Ketamine for Procedural Sedation – Efficacy and Cost Effectiveness

October 2008

Ketamine for Procedural Sedation – Efficacy and Cost Effectiveness

Search Strategy: 2 search strategies were used. First, OVID was searched with keywords: ketamine and sedation. This yielded 506 results. Limiting articles to those containing adult and emergency led to 11 articles from which 3 were chosen. Additionally, a lengthy cost-effectiveness analysis was obtained after attending a recent BEEM conference.

It is a typical busy weekend in the Emergency Department. You look at HMED for the next patient to be seen and see the chief complaint: spider bite. After a quick history and examination you realize this patient will need an incision and drainage of a large buttock abscess.

As you gather your supplies, you tell the nurse the patient will need sedation. The RN asks what medications you want for sedation. Before you are able to give your answer, the pediatric fellow who is rotating through the department asks you about using ketamine in your sedation. We use it across the street all time, he says. You answer “Hmmm. Let me look that up!”


PICO Question

Population: Adult patients requiring sedation

Intervention: Ketamine sedation in emergency setting

Comparison: Non-ketamine in emergency setting

Outcome: Ketamine efficacy in procedural sedation vs. other agents, side effects, cost-effectiveness.


Years

First years: A Combination of Midazolam and Ketamine for Procedural Sedation and Analgesia in Adult Emergency Department Patients, Acad Emerg Med 2000; 7: 228-235. (http://pmid.us/10730829)

Second years: Intravenous ketamine for adult procedural sedation in the emergency department: a prospective cohort study. Emerg Med J 2008; 25: 498-501. (http://pmid.us/18660398)

Third years: Subdissociative-dose Ketamine versus Fentanyl for Analgesia during Propofol Procedural Sedation: A Randomized Clinical Trial, Acad Emerg Med 2008; epub ahead of printing. (http://pmid.us/18754820)

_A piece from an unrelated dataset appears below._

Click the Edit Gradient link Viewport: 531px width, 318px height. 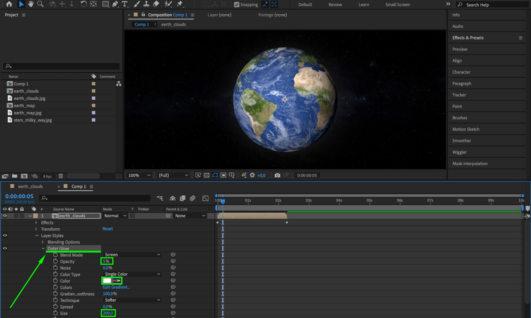click(x=116, y=287)
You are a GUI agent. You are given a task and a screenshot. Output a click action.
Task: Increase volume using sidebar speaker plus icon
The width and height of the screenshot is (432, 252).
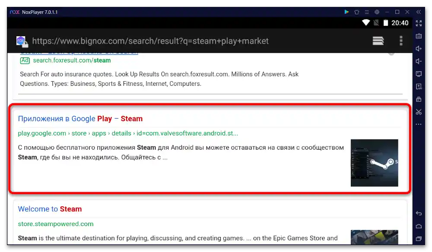click(419, 49)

Fourth years: Short-acting agents for procedural sedation and analgesia in Canadian emergency departments: A review of clinical outcomes and economic evaluation, Canadian Agency for Drugs and Technologies in Health 2008 (www.cadth.ca) pp 31 – 47, 50-51.


Articles

Article 1: A Combination of Midazolam and Ketamine for Procedural Sedation and Analgesia in Adult Emergency Department Patients, Acad EM 2000; 7:228-235
ANSWER KEY

Article 2: Intravenous ketamine for adult procedural sedation in the emergency department: a prospective cohort study, Emerg Med J 2008; 25: 498-501
ANSWER KEY

Article 3: Subdissociative-dose Ketamine versus Fentanyl for Analgesia during Propofol Procedural Sedation: A Randomized Clinical Trial, Acad Emerg Med 2008;15:1-10
ANSWER KEY

Article 4: Short-Acting Agents for Procedural Sedation and Analgesia in Canadian Emergency Departments: A Review of Clinical Outcomes and Economic Evaluation, Canadian Agency for Drugs and Technologies in Health 2008
ANSWER KEY


Bottom Line

Midazolam (0.07mg/kg) followed 2-minutes later by ketamine (2mg/kg) is a safe (~3% mild emergence reactions), effective (all patients would choose again) procedural sedation combination for abscess drainage or orthopedic reduction. On the other hand, ketamine (0.5mg/kg IV) alone almost always provides sufficient procedural sedation for orthopedic procedures, but over 20% will experience an adverse reaction (most commonly an emergence reaction) necessitating midazolam therapy. One well-designed, single-center, multiply blinded RCT suggests that ketamine (0.3mg/kg) is safer than fentanyl (1.5mg/µg/kg) when used as an adjunct to titrated propofol for ED procedural sedation of orthopedic injuries in young healthy adults. Quantitatively, the ketamine NNT = 2.5 to avoid one desaturation < 92% while the fentanyl NNH = 2.8 to cause one desaturation < 80%. The lack of any observed emergence phenomena likely resulted from the protective effect of propofol and the low dose of ketamine in a very select patient population. A Canadian analysis suggests that at a savings of $336/case, propofol dominates the cost-minimization analysis of ED PSA with short-acting agents. Ketamine and ketofol suffer from insufficient cost-effectiveness data upon which to base assumptions, but still yield robust savings of $244/case. A procedural sedation check-list should be used to incorporate the myriad ketamine exclusionary criteria if this agent is to be used in the ED.